__Exercise description__. Wherever "thumbnail" shows up in the records below, copy the whole line.

__Data to use__.
::::
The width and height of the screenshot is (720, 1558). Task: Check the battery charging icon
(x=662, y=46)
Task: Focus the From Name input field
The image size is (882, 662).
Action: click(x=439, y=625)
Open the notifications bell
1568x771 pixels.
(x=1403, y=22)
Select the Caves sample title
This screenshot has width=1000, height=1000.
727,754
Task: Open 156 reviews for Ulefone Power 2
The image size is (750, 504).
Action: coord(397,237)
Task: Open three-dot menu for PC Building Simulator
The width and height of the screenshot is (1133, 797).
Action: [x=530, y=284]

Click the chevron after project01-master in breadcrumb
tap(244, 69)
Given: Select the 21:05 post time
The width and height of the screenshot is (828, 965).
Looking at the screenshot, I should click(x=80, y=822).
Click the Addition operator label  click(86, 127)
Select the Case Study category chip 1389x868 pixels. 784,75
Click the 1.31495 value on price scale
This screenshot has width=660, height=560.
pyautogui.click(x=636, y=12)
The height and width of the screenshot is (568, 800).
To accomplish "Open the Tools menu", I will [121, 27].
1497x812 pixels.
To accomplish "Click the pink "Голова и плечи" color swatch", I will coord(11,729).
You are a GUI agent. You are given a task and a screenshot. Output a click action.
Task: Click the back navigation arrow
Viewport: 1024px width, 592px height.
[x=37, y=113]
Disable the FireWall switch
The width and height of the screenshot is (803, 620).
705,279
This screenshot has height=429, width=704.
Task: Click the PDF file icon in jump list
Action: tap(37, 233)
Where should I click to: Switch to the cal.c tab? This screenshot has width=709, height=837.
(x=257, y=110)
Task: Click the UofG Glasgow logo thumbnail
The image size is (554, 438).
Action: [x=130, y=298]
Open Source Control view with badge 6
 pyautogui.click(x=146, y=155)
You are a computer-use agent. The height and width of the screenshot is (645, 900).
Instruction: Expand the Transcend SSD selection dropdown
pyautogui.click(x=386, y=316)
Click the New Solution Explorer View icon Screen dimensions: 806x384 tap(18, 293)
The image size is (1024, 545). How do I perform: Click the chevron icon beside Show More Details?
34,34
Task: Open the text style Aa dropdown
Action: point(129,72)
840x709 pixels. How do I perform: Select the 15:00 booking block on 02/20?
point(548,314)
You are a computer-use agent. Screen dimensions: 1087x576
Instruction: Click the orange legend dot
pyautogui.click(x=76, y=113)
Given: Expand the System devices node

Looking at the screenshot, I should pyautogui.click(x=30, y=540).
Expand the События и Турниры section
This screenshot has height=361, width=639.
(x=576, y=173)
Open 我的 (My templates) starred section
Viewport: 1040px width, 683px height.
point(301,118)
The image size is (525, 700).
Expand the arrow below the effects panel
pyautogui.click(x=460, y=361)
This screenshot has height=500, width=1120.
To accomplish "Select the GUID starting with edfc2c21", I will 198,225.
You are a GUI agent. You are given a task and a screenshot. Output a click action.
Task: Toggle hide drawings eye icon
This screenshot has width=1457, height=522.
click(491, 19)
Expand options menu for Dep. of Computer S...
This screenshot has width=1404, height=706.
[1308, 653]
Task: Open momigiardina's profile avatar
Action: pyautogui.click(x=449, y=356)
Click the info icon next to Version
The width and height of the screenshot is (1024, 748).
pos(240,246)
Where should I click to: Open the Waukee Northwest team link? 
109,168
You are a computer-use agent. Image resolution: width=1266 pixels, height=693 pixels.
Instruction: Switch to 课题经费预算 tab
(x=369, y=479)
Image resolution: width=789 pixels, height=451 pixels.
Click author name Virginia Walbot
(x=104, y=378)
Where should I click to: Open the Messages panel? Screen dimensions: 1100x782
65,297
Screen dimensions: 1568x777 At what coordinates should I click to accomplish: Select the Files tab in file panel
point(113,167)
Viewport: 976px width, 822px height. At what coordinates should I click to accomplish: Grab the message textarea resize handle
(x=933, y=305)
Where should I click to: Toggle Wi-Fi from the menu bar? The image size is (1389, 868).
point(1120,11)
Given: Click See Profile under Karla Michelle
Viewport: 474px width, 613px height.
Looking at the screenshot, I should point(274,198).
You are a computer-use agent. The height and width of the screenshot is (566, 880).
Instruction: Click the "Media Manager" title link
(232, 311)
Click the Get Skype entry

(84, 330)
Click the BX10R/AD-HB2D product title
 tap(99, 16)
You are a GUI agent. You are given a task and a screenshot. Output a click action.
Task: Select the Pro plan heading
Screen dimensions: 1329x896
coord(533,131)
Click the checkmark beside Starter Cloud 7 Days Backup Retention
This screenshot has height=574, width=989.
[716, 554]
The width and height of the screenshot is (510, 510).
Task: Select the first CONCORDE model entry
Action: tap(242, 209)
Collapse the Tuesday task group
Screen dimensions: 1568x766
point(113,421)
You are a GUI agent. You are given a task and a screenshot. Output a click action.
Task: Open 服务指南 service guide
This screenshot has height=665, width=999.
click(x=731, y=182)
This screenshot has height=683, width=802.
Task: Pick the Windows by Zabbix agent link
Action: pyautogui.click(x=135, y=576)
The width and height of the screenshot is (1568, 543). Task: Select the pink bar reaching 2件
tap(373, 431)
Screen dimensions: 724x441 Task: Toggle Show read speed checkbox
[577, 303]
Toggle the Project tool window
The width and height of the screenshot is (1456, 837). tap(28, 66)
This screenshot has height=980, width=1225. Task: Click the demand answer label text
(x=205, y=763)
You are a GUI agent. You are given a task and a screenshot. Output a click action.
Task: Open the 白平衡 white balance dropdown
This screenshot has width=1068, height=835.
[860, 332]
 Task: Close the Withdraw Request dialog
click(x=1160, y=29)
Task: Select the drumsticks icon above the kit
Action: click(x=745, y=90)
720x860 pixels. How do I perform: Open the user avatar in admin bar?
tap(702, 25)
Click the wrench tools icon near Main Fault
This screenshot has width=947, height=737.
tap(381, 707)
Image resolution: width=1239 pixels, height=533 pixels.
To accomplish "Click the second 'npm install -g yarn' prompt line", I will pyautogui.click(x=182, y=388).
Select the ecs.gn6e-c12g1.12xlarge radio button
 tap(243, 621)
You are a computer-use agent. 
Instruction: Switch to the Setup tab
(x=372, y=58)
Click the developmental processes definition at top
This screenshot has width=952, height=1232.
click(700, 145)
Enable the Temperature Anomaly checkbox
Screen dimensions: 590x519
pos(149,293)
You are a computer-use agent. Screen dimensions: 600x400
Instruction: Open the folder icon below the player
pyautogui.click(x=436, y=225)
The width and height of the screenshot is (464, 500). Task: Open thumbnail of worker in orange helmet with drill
::::
__Task response__.
Task: Click the UofG Glasgow logo thumbnail
The width and height of the screenshot is (464, 500). Task: Open thumbnail of worker in orange helmet with drill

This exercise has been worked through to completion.